The Role of the Cloud in Electronic Design
Healthcare technology, electric vehicles, smart phones, computing, industrial applications and consumer electronics are all made possible by an immense global electronics design and manufacturing value chain.
Engineering Computing News
Engineering Computing Resources
May 26, 2021
Electronic devices are all around us, and each industry has their own variety. Healthcare technology, electric vehicles, smart phones, computing, industrial applications, and consumer electronics are all made possible by an immense global electronics design and manufacturing value chain. This value chain is constantly under pressure to improve efficiencies, cut costs, increase margins and compete with new entrants and market demands.
Decisions made during the design stages of product development and testing have a significant downstream impact on overall product performance and profitability. Engineering simulation is a critical tool in the design stage and the cloud has enabled opportunities to optimize and streamline an otherwise complex and costly design process.
An electronic device is complex. Capturing the details of its operation and performance needs a physics-based software solution to calculate all the thermal, electronic, physical, and other phenomena the device is subject to.

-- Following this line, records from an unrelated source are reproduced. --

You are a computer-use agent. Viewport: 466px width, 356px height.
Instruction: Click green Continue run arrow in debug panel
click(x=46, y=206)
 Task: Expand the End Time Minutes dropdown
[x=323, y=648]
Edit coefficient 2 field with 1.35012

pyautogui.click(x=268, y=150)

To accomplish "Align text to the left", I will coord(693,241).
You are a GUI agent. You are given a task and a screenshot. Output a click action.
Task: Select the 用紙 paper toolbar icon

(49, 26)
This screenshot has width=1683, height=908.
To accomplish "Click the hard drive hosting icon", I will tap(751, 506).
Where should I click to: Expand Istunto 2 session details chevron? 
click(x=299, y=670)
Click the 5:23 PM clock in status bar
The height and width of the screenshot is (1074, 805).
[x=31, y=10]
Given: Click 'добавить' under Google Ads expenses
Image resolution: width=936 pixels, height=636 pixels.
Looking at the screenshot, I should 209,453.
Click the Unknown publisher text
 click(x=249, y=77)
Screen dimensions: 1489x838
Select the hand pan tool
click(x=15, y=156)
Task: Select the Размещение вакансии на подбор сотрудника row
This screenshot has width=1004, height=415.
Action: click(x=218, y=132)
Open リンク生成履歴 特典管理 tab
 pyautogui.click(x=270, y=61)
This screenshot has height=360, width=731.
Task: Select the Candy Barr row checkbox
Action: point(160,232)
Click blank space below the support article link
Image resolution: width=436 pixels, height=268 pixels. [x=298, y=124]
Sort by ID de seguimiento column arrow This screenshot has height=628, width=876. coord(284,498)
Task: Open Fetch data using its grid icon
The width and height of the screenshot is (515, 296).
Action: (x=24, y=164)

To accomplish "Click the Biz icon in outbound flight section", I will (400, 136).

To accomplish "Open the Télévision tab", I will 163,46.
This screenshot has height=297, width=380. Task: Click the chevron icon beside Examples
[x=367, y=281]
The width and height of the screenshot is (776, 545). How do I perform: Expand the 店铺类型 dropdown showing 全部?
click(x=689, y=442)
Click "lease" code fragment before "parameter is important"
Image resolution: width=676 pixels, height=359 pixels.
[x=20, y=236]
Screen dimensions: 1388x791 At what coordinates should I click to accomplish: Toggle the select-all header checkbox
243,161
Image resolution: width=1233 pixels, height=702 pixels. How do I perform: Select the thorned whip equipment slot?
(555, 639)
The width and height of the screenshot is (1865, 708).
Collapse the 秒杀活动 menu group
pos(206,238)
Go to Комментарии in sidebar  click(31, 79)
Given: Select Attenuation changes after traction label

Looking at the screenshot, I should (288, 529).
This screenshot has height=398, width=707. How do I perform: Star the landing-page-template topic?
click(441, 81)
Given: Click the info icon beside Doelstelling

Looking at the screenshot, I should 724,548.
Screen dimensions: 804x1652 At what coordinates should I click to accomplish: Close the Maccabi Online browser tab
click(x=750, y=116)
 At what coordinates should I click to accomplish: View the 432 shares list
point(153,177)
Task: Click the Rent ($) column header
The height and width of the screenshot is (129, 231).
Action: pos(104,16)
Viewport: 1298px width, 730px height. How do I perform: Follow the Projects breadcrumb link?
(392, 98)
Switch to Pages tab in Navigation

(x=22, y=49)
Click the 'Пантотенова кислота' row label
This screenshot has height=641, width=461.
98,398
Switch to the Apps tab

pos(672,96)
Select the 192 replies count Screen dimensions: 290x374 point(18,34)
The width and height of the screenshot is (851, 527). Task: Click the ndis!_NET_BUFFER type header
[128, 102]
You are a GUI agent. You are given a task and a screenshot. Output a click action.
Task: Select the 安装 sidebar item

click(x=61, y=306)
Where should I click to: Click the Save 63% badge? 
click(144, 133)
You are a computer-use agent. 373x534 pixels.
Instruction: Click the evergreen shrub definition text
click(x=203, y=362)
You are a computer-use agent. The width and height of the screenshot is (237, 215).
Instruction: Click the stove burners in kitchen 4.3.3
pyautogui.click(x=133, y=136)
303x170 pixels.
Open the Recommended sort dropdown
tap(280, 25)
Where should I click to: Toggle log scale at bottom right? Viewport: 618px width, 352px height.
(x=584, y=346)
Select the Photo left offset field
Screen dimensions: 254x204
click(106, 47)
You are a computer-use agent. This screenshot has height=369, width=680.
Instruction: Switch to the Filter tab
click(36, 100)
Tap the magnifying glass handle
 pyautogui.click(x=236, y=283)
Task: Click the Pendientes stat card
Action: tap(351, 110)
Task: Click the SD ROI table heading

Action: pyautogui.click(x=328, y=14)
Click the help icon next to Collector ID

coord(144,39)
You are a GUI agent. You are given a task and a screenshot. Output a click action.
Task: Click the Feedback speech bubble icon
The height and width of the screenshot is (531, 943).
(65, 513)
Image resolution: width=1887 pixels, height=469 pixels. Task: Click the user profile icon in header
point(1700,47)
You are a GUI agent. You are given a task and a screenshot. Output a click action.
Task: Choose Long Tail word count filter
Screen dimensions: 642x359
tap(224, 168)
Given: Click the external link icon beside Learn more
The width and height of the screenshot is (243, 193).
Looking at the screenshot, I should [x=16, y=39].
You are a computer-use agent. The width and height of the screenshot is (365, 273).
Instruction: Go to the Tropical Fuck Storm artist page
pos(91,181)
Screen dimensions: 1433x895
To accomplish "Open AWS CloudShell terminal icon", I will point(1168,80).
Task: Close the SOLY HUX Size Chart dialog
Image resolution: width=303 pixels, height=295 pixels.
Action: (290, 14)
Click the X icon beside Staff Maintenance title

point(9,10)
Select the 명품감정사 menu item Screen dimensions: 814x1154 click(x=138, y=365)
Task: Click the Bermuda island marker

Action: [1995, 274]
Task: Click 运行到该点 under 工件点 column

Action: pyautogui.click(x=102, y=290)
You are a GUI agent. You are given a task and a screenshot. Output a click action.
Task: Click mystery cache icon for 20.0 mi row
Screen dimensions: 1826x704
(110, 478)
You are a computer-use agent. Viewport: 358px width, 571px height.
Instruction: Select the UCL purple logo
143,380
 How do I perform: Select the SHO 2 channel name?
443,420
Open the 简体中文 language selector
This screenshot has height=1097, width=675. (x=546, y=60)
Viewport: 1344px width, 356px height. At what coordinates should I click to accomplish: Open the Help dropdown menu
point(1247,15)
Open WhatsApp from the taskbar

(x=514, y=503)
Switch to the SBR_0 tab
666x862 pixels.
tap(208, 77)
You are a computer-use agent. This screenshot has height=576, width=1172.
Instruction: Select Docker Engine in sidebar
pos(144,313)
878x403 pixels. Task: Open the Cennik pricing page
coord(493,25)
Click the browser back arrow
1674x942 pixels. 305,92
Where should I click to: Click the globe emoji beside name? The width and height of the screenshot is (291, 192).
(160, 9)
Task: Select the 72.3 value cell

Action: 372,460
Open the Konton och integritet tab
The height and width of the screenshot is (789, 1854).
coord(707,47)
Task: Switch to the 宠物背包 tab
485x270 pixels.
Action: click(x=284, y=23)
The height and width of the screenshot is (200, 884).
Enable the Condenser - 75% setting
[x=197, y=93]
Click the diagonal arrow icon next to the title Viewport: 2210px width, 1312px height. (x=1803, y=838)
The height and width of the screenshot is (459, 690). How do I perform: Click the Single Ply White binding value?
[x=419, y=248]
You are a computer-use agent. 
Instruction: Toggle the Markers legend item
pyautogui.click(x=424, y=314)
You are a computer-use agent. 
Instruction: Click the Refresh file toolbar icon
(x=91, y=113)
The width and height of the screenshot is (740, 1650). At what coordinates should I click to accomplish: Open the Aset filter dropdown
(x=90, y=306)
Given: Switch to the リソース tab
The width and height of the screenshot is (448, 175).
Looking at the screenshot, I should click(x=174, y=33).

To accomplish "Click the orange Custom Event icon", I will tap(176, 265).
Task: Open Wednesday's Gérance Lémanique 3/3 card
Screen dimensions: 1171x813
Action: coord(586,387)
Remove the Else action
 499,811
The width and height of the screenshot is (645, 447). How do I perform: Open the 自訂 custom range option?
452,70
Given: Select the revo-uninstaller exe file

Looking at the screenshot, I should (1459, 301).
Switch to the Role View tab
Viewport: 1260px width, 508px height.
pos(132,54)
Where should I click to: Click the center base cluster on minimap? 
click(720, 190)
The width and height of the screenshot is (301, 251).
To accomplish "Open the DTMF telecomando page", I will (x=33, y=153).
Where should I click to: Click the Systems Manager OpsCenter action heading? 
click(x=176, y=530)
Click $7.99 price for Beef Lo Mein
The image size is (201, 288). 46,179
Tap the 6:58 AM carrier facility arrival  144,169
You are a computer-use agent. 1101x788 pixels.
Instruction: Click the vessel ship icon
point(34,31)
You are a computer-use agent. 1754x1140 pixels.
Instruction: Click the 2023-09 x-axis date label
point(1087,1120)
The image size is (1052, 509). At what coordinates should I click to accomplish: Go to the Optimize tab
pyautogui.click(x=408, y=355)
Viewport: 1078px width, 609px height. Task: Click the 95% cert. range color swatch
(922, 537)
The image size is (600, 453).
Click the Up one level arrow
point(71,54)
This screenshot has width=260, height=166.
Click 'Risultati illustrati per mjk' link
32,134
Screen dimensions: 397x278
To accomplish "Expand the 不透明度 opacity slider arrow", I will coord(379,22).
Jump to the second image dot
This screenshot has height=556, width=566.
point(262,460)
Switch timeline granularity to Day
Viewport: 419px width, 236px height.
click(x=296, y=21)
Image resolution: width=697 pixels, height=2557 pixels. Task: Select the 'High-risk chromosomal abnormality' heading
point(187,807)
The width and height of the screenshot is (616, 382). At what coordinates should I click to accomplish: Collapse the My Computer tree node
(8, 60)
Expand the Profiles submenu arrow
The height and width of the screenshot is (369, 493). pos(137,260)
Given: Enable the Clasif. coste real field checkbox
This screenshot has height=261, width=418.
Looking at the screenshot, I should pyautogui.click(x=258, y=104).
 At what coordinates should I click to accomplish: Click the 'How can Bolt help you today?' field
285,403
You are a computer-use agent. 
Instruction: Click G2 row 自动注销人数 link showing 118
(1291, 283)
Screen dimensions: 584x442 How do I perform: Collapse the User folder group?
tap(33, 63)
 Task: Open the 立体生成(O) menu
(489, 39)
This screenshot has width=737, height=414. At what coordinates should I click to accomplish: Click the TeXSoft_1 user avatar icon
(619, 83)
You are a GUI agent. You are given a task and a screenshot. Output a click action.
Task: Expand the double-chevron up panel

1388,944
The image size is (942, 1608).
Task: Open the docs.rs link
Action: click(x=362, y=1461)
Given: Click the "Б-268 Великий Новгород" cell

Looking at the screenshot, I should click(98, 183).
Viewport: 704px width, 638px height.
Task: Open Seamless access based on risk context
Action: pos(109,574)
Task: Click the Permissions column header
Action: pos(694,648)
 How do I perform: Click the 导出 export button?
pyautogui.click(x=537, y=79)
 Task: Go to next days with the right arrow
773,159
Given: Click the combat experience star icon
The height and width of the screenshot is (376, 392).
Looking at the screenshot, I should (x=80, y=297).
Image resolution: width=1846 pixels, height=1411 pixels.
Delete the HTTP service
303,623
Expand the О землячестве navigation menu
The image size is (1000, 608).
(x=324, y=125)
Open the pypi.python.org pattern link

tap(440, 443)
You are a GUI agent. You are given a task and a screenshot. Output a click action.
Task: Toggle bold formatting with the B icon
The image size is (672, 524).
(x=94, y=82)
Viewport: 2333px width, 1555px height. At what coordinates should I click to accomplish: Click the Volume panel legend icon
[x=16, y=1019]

The more accurately we can simulate its performance in a software tool, the more accurately we can predict its performance against simulated scenarios. This means we can reasonably predict how it will perform in the real world with a high degree of confidence.
Creating this ‘digital real world environment’ means we can make choices and decisions in the design stage and feel comfortable that they will perform as we expect once we have manufactured the product.
For example, in the image a high-density electronics enclosure is simulated in order to compare the cooling performance of a fin type heat sink and a pin type heat sink. This is just one example of a parameter in the overall CPU design which can be simulated. The temperature of the CPU, cooled by the pin type heat sink is 6°C cooler than the fin type heat sink.
Essentially, this ‘digital real world environment’ has replaced costly physical prototyping and testing, which was the norm before simulation tools had matured to a stage where the results were deemed accurate enough.
With an optimized simulation software, an electronics design team can work through dozens of different design scenarios without even making a prototype. With integrated optimization algorithms used to automate the design process using machine learning (ML) apps, this scales to hundreds if not thousands of scenarios being modelled and simulated in real time.
The amount of computing power needed for this task is not trivial. HPC capabilities are needed which are easy to access, fast to run, simple to manage and readily accessible. This capability on any significant scale can only be performed on cloud-hosted solutions. Cloud-based applications, as an umbrella term, can be broadly split into two categories; cloud-native and cloud-enabled.
Cloud-native applications are innately adaptable and scalable, as modifications can be identified, made, and released to individual modules within the cloud environment in real-time without interrupting the processes of the entire operation/application.
This applies to everything from debugging a problem to rolling out new features and regular maintenance and updates. Cloud-native applications require no large hardware or software investments, as opposed to on-premises solutions, and are generally available via a license/subscription plan that can be activated in minutes.
Adding additional users is typically inexpensive, software updates and the maintenance fees are also avoided, and therefore, cloud-native applications tend to be more cost-effective and adaptable.
A new module or type of analysis can be easily deployed without needing to re-install software. With an application programming interface (API), electronics designers can now connect simulation software to their preferred geometry and analysis tools directly, making it even easier to implement a high-performing design workflow.
Optimizing a complex electronics design value chain with powerful multi-physics capabilities on the cloud is a powerful combination. For example, consider an electronic device such as a central processing unit (CPU) on any laptop or tablet. A CPU has hundreds of electronic and non-electronic components packed densely into a small encapsulated space with little room in between components. Relatively high voltages and currents are used to operate the device and complicated power management algorithms regulate the flow of power and hence heat dissipation.
A finely balanced heat dissipation strategy is needed using heat sinks, fans, air paths and controls to manage the optimum conditions for best performance. Any diversion from this control leads to overheating and potentially component and system failure.
CPUs power the digital world. Any failure can lead to significant economic and physical consequences. In the design of a CPU there must be hundreds of ways to potentially lay out the components. Which one is best? Which one gives the best cost to performance ratio and which one has long term durability and reliability.
‘If you can’t simulate it, don’t build it.’
A designer can import a CPU model into the computational fluid dynamics software and perform airflow, thermal and stress analysis on the component and the CPU system. As the software is cloud-based, it also empowers teams to collaborate. A designer might be collaborating with a manufacturer thousands of miles away or with colleagues in other locations.
The cloud allows for fast and accurate simulations of multiple design scenarios in parallel, saving time and cost. More importantly, the designer can see highly validated and accurate performance of their designs and how it would perform under real world conditions.
Before the designers even begin to order components and assemble prototypes, they have converged on a much smaller number of final design variants.